THE TASK => The stretch from the line with "Open the Personal Information row" through the line with "The height and width of the screenshot is (547, 610)." in the records below: write it out exactly, and nothing else.

Collected data
--

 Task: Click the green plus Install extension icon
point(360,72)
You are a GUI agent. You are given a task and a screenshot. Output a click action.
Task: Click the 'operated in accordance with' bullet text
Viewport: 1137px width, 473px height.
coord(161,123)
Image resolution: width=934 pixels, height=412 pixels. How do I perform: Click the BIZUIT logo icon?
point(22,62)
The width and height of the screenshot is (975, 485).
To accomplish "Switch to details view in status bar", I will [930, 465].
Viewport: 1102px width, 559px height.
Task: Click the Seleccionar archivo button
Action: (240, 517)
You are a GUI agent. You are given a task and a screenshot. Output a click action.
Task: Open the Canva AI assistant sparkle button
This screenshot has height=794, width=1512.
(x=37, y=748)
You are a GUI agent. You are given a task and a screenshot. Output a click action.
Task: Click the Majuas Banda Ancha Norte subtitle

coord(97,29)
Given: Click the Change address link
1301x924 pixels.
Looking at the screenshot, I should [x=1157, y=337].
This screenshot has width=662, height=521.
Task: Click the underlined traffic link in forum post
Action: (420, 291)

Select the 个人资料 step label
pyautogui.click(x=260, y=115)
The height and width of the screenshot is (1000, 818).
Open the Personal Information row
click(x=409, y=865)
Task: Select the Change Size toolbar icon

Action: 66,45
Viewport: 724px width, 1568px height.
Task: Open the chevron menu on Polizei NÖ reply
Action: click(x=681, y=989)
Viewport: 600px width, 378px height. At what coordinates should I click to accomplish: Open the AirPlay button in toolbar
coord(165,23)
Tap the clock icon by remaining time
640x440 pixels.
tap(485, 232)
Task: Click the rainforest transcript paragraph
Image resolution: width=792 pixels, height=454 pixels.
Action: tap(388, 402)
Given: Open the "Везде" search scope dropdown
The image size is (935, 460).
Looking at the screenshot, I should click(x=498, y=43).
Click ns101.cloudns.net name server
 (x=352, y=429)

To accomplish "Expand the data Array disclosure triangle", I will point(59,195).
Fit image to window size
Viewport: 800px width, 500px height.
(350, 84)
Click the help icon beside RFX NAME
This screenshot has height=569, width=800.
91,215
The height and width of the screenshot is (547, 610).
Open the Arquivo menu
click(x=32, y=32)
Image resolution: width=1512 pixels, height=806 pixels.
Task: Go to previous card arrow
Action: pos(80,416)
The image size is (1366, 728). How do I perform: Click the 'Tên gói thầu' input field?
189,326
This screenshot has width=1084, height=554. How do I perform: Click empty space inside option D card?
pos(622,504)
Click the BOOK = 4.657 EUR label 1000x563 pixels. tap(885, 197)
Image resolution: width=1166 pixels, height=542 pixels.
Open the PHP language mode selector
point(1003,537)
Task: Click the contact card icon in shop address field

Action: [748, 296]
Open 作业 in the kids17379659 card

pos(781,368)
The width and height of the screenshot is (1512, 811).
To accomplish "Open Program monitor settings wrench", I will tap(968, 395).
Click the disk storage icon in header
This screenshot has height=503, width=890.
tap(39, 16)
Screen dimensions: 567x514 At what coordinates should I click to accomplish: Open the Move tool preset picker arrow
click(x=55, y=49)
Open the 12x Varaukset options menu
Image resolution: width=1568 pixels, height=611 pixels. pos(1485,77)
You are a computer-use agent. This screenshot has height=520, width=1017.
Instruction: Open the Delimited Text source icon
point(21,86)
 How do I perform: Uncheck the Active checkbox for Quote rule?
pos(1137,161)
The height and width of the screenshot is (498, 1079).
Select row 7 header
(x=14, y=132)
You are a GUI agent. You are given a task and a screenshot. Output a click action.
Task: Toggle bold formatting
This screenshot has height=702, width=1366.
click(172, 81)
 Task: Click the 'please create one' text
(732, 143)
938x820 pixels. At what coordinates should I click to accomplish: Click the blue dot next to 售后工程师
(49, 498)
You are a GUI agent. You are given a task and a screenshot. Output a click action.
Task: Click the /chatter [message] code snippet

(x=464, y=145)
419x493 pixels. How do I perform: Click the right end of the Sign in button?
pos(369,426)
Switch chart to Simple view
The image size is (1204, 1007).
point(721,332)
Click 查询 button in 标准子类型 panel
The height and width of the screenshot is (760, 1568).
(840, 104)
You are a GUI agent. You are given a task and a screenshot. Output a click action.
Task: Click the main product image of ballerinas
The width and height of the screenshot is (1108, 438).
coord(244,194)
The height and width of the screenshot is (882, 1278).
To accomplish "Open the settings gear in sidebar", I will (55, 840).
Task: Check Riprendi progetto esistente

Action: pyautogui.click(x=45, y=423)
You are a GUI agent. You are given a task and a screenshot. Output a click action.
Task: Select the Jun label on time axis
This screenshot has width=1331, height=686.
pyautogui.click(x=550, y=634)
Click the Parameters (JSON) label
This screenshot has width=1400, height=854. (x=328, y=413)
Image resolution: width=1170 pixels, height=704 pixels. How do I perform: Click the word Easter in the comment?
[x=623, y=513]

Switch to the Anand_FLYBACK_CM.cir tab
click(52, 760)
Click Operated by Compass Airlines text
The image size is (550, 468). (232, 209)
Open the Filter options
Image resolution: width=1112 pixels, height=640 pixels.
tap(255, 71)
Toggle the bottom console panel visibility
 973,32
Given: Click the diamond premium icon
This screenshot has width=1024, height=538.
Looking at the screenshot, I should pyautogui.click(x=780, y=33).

--

ANSWER SECTION =>
Open the Personal Information row
click(x=409, y=865)
Task: Select the Change Size toolbar icon

Action: 66,45
Viewport: 724px width, 1568px height.
Task: Open the chevron menu on Polizei NÖ reply
Action: click(x=681, y=989)
Viewport: 600px width, 378px height. At what coordinates should I click to accomplish: Open the AirPlay button in toolbar
coord(165,23)
Tap the clock icon by remaining time
640x440 pixels.
tap(485, 232)
Task: Click the rainforest transcript paragraph
Image resolution: width=792 pixels, height=454 pixels.
Action: tap(388, 402)
Given: Open the "Везде" search scope dropdown
The image size is (935, 460).
Looking at the screenshot, I should click(x=498, y=43).
Click ns101.cloudns.net name server
 (x=352, y=429)

To accomplish "Expand the data Array disclosure triangle", I will point(59,195).
Fit image to window size
Viewport: 800px width, 500px height.
(350, 84)
Click the help icon beside RFX NAME
This screenshot has height=569, width=800.
91,215
The height and width of the screenshot is (547, 610).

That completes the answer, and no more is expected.